Deploy:DeploymentServer
From Splunk Wiki
Recommendation For Sizing
Briefly,
- A small deployment server (30 or fewer clients) can co-reside with a splunk instance which has other duties, such as a search head, indexer, or other splunk instance.
- At moderate to large sizes (30-300), the deployment server should reside on its own splunk instance which does not have other duties.
- The deployment server accesses can interfere with other management port activities, such as search, management, UI functionality, distributed search, etc. etc.
- At moderate sizes, the phoneHomeIntervalInSecs should be increased from its default value of 30 seconds, to a larger value which meets your business goals. Can deployment clients wait 10 minutes to receive updates? Perhaps 600 is more appropriate then.
- In very large deployments, multiple deployement servers should be used, where a ratio of 300 clients per server is known to perform well. We definitely have at least one customer running with 1,000 clients for one deployment server. There are likely scalability issues at larger sizes which are not identified yet.
Issues to be aware of
- Older clients, (before around 4.1.4) would try connections over http if the https connection would time out. This means that an overbooked deployment server would have non-ssl connections coming into its ssl port, which result in errors reported in the server's log, and further may possibly trigger other overload problems in the management port behavior.
- Some state exists where a deployment server is not servicing all phonehome requests, but is succeeding often enough that the clients eventually receive their data. To determine if this sort of situation is occurring, you should search the splunkd.log reset mesages on the deployment clients, to find how soon they reset upon receiving updated bundles from the deployment server.
Example: How To Set Up Deployment Server and Client
##############################################3#
#
# Deployment Server deployment
#
##############################################3#
1. @Server: Configure 'serverclass.conf'
Note: Whenever you edit sererclass.conf, you must restart Splunk!

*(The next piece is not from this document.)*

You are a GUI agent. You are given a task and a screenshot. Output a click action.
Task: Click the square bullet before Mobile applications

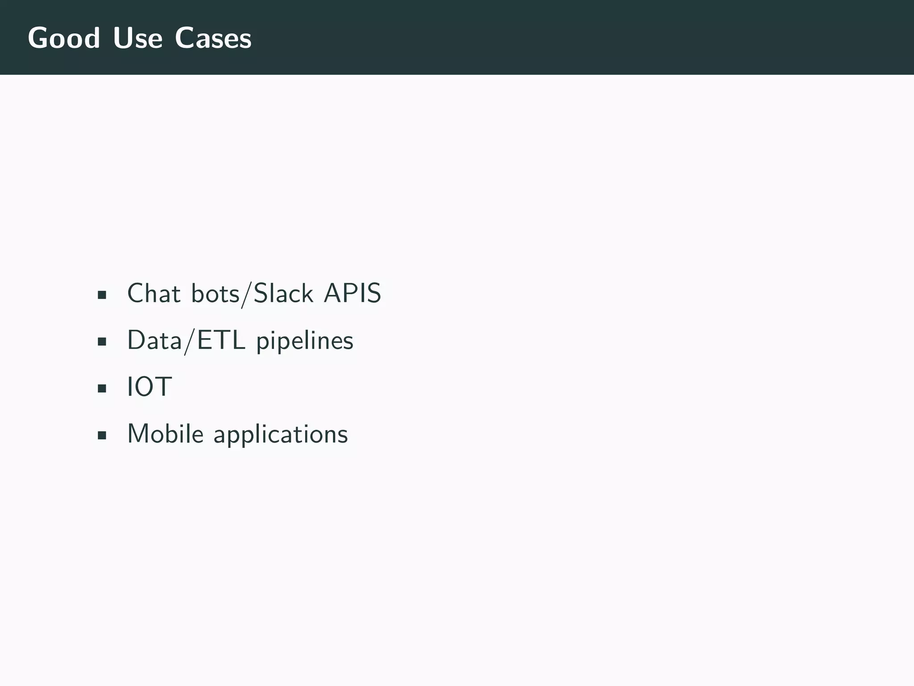click(102, 435)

Note: Once the app is applied by the server, you cannot modify the config at Client.
Note: You MUST edit the app at the Server and deploy it.
Note: serverclass.conf is associated to tenants.conf. Do not delete tenants.conf
############################################
# It is IMPORTANT to have a general filter here, and a more specific filter at the app level.
# An app is matched _only_ if the server class it is contained in was successfully matched!
#
# - Deploy general apps: default, local directories, inputs.conf
#
# [global]
# whitelist.0=*
# restartSplunkd=true
# stateOnClient = enabled
# [serverClass:<Class Name>]
# whitelist.0=<host or ip>
# [serverClass:<Class Name>:app:<App Name>]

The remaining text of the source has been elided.